* **EXCERPTED PASSAGE**:
**********

FIG. 1 illustrates a block diagram of a transcoding system 100 capable of performing the splicing operation and rate control method of the present invention. In one embodiment, the transcoding system 100 comprises at least one transcode processing element (TPE) 110 a-n, a quantization level processor (QLP) 120 and a multiplexer 130.
In operation, one or more input elementary streams 105 a-b are transcoded into an output stream on path 135. In one embodiment, each transcode processing element (TPE) 110 can be deployed to transcode elementary streams for a particular service or channel. As such, the multiplexer 130 may receive a plurality of transcoded streams on paths 115 a-n and multiplexer 130 is tasked with multiplexing selecting all of said transcoded streams to form said output stream on path 135.

**********

* **WHAT TO DO**: Reproduce the transcoding system description from "FIG. 1 illustrates" up to and including "said output stream on path 135.". Work only from the transcoding system description.

**********

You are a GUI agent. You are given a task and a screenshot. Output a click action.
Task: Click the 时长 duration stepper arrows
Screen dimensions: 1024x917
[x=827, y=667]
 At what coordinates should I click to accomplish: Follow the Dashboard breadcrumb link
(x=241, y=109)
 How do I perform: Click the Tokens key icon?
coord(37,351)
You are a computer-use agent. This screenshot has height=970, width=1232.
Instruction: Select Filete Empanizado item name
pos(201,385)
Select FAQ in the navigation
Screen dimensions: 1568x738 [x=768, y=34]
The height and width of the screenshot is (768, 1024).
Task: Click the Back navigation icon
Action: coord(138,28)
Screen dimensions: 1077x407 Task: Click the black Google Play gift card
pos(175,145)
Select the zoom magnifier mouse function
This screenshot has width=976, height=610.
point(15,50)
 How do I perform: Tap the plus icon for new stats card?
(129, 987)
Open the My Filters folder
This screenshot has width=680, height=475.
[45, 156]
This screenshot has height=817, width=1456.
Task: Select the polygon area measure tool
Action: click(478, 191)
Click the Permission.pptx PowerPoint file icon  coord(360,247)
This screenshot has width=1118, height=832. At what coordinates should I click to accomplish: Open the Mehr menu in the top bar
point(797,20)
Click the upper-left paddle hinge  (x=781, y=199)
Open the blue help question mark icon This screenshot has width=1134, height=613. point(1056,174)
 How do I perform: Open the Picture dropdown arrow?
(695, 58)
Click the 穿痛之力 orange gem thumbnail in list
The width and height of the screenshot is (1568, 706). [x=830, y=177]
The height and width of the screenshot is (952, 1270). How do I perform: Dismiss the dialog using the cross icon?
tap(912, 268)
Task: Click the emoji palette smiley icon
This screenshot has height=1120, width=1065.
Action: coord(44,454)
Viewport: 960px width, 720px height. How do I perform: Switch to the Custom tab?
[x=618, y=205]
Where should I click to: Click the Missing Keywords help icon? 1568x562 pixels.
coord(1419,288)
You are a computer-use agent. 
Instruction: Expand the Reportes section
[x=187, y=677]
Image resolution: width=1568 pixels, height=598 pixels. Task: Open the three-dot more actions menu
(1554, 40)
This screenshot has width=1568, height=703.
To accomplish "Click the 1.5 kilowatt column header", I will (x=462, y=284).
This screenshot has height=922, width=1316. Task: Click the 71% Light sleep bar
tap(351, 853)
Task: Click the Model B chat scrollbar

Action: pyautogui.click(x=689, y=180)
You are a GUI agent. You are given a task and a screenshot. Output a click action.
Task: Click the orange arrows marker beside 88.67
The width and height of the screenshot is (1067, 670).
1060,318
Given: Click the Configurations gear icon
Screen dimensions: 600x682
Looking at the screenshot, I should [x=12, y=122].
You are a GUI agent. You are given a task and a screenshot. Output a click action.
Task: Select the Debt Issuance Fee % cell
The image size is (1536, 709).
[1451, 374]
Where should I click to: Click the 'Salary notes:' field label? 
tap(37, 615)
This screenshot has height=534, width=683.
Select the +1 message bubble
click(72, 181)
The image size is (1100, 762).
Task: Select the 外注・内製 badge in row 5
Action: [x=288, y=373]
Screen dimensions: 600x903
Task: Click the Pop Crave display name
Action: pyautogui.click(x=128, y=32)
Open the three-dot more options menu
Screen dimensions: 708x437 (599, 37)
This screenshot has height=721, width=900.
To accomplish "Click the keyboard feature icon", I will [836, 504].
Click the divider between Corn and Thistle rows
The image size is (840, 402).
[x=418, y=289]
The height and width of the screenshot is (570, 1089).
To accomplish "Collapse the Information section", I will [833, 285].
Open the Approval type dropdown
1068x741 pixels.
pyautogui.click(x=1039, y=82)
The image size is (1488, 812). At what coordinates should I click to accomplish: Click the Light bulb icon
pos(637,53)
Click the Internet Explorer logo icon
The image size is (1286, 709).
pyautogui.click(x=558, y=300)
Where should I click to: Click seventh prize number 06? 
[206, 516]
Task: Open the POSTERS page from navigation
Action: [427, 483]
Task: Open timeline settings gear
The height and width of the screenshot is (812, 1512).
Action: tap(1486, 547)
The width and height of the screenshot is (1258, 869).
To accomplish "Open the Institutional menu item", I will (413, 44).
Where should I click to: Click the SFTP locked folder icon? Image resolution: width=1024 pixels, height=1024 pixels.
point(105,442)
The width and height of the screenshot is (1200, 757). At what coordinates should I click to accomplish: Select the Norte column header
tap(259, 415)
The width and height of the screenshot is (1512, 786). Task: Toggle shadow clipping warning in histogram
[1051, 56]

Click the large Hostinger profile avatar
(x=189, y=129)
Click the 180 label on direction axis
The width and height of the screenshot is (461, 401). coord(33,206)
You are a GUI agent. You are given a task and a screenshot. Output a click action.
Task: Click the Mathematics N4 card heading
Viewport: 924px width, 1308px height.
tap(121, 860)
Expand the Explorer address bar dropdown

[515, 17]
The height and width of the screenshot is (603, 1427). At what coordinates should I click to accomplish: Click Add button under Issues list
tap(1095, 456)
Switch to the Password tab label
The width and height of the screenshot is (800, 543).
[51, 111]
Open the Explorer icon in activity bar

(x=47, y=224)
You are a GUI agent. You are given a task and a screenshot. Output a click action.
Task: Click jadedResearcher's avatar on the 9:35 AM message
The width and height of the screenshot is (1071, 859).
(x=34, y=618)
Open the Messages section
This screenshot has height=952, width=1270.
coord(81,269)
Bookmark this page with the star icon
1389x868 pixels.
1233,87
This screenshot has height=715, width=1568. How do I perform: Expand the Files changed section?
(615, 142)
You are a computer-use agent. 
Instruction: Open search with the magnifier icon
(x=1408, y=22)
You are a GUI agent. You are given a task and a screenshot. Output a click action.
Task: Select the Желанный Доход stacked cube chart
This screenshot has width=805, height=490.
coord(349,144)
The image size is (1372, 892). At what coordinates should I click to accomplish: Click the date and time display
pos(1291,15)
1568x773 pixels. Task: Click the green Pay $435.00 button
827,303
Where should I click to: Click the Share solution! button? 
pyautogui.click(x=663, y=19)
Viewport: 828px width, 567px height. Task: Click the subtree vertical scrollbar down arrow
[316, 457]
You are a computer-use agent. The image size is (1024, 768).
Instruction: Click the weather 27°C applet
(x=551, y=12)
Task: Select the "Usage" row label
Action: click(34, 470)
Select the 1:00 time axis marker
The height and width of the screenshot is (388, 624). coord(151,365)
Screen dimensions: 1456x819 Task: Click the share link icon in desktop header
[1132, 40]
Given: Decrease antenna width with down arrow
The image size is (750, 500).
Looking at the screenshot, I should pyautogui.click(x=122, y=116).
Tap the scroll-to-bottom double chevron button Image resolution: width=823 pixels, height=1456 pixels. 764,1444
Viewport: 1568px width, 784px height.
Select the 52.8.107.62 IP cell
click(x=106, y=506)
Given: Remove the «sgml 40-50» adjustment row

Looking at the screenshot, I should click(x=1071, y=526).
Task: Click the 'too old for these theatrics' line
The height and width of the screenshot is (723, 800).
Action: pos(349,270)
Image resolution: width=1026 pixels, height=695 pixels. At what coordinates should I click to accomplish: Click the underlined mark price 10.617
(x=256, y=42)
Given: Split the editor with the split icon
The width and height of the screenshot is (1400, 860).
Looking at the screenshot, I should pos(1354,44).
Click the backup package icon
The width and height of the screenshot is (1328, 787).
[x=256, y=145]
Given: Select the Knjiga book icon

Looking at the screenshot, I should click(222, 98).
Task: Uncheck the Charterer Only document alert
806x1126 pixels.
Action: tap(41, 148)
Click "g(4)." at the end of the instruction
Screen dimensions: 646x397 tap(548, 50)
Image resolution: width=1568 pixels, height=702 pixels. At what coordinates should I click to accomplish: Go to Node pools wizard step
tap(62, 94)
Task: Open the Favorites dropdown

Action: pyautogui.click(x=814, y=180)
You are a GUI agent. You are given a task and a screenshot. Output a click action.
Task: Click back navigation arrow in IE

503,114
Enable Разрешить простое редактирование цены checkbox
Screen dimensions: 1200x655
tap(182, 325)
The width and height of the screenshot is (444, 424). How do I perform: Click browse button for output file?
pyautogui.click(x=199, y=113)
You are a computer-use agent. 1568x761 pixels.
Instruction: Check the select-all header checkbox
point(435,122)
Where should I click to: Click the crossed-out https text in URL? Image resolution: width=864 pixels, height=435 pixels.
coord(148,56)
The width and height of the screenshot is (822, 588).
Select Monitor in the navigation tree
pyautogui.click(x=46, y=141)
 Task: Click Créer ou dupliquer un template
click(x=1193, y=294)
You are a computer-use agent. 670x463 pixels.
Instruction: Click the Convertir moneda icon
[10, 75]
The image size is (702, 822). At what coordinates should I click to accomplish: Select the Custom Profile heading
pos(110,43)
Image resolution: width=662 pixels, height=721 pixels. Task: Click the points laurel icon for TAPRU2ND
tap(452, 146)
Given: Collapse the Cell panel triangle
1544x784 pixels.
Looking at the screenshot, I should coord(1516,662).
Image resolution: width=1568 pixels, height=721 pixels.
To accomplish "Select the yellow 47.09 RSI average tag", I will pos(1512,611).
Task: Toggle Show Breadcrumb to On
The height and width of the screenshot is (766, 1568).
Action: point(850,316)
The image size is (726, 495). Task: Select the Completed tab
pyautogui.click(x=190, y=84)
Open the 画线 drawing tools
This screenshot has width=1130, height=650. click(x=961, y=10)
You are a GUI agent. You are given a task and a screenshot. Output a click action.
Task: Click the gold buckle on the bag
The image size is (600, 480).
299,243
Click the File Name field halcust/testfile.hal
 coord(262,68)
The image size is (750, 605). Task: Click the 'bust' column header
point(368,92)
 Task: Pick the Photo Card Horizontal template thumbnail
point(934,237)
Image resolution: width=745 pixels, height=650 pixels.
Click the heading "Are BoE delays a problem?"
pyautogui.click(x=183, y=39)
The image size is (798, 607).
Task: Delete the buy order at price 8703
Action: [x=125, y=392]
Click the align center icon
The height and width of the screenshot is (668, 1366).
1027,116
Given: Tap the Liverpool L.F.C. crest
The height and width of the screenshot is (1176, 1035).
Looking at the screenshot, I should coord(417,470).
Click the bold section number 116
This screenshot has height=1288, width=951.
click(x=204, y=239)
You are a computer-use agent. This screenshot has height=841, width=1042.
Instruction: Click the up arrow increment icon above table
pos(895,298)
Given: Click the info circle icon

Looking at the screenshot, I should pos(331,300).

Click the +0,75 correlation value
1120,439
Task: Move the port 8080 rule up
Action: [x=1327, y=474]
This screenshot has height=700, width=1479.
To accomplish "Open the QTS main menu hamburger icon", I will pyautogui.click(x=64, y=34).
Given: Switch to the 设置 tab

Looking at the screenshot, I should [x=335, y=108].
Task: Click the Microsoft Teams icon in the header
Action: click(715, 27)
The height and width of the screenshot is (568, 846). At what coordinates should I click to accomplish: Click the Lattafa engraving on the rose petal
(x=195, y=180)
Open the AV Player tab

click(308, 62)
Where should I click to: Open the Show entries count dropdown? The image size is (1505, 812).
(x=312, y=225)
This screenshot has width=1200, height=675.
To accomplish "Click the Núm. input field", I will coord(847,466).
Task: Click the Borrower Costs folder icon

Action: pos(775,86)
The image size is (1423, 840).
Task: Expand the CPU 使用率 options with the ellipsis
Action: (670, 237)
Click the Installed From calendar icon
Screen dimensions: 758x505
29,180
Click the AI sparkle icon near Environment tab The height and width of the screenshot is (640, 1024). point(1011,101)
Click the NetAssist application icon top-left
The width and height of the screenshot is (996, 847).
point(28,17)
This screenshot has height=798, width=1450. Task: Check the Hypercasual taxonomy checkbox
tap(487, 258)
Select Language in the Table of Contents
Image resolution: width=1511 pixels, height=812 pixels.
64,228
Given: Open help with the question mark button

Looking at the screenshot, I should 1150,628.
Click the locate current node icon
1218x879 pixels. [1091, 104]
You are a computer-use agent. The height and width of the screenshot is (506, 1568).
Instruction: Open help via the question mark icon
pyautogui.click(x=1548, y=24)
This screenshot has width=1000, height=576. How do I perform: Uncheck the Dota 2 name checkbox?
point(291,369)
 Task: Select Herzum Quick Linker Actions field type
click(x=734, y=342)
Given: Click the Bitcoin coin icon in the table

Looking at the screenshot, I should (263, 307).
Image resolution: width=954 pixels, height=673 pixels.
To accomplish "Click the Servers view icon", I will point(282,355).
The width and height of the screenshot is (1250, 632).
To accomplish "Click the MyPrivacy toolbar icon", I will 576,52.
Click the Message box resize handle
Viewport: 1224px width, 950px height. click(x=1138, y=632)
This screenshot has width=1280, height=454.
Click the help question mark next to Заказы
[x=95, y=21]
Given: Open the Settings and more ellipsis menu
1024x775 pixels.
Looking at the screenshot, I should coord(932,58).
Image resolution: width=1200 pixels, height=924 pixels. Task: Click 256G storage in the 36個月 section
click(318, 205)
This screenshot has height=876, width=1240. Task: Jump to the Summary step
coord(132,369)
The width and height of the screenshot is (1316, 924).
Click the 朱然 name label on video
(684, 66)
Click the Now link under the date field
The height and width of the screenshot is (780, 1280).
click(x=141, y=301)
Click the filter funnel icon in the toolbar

**********

* **TASK RESULT**:
FIG. 1 illustrates a block diagram of a transcoding system 100 capable of performing the splicing operation and rate control method of the present invention. In one embodiment, the transcoding system 100 comprises at least one transcode processing element (TPE) 110 a-n, a quantization level processor (QLP) 120 and a multiplexer 130.
In operation, one or more input elementary streams 105 a-b are transcoded into an output stream on path 135. In one embodiment, each transcode processing element (TPE) 110 can be deployed to transcode elementary streams for a particular service or channel. As such, the multiplexer 130 may receive a plurality of transcoded streams on paths 115 a-n and multiplexer 130 is tasked with multiplexing selecting all of said transcoded streams to form said output stream on path 135.